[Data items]
·····
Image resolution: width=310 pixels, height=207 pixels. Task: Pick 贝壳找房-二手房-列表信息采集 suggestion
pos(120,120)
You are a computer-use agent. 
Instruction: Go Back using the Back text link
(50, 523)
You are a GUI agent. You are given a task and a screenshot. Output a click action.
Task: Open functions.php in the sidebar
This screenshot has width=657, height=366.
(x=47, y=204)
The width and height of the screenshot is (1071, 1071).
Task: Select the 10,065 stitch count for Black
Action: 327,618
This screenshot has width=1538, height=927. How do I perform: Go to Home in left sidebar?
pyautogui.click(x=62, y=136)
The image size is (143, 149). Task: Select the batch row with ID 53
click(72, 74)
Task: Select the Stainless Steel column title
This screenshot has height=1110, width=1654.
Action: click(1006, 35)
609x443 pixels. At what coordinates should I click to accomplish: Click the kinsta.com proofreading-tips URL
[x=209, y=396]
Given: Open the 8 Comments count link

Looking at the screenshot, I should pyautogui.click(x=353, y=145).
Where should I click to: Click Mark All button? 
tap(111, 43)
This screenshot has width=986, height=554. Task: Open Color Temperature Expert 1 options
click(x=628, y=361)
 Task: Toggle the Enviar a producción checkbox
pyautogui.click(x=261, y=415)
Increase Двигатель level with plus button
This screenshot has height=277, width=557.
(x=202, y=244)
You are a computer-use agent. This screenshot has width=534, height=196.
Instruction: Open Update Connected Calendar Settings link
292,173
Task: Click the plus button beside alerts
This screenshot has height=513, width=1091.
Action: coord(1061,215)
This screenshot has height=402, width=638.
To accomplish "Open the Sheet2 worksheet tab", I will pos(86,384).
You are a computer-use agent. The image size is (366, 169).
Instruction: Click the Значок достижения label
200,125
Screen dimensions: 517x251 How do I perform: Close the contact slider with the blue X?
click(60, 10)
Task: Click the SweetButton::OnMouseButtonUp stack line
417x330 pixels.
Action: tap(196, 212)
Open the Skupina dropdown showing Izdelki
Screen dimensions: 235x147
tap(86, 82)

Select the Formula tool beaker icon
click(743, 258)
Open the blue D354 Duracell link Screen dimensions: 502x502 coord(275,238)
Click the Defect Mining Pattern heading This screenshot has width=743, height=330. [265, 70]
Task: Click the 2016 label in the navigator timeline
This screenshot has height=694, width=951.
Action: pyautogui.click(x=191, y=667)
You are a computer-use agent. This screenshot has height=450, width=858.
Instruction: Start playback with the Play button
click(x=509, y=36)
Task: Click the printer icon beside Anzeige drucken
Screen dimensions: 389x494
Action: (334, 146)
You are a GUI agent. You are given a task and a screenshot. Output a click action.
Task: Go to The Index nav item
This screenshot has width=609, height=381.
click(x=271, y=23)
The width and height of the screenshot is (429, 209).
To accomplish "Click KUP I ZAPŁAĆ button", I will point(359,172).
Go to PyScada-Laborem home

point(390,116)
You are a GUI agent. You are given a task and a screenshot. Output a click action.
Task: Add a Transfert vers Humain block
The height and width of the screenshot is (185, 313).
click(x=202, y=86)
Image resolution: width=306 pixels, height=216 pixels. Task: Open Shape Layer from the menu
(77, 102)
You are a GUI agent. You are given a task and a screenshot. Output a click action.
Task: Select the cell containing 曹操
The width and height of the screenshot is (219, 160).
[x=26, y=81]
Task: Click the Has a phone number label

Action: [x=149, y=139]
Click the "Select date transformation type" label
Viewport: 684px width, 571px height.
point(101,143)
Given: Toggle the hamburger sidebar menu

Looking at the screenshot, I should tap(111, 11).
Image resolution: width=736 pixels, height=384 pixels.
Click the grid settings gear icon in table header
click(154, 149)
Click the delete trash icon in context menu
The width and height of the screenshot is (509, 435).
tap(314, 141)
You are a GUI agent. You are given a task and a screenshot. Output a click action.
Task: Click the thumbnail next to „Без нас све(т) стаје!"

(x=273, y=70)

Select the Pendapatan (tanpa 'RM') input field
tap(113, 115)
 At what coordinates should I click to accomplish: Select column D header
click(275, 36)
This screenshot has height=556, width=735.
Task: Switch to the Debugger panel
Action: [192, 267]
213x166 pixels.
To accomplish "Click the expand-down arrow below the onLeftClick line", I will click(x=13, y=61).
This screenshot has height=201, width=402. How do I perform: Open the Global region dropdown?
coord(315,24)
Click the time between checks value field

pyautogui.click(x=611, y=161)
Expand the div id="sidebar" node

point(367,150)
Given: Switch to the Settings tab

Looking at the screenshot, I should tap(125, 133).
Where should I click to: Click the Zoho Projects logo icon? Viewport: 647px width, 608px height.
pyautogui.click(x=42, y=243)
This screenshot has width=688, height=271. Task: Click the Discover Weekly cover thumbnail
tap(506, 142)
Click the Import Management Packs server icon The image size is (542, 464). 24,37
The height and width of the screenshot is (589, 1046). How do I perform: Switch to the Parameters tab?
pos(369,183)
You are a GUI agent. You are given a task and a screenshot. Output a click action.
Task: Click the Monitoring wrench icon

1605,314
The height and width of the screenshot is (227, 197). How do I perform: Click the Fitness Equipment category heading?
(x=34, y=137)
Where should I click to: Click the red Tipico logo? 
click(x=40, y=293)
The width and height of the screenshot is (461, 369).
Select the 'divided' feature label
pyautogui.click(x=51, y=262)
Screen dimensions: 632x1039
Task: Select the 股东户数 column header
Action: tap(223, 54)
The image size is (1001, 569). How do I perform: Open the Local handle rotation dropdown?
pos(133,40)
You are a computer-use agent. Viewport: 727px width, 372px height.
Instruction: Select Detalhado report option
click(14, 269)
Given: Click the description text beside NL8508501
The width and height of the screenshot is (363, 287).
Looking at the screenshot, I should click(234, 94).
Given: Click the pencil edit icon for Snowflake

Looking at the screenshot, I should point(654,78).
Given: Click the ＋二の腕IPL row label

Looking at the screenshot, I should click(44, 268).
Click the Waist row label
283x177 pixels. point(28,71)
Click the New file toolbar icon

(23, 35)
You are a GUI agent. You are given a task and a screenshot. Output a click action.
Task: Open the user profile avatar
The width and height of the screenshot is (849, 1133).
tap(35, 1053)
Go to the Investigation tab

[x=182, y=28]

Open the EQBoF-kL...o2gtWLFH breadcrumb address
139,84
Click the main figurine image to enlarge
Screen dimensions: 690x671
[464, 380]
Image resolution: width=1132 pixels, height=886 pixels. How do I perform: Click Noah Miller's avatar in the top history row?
·····
WHAT TO WORK ON
Express the items between the lines holding "This screenshot has width=688, height=271." and "click(x=40, y=293)", inclusive, as a two-column CSV with the headers instruction and response, one row per item. Put each item's text and its answer in their own quoted fields, replacing any line breaks with spaces.

REPLY TO THE TASK
instruction,response
"This screenshot has width=688, height=271. Task: Click the Discover Weekly cover thumbnail","tap(506, 142)"
"Click the Import Management Packs server icon The image size is (542, 464).","24,37"
"The height and width of the screenshot is (589, 1046). How do I perform: Switch to the Parameters tab?","pos(369,183)"
"You are a GUI agent. You are given a task and a screenshot. Output a click action. Task: Click the Monitoring wrench icon","1605,314"
"The height and width of the screenshot is (227, 197). How do I perform: Click the Fitness Equipment category heading?","(x=34, y=137)"
"Where should I click to: Click the red Tipico logo?","click(x=40, y=293)"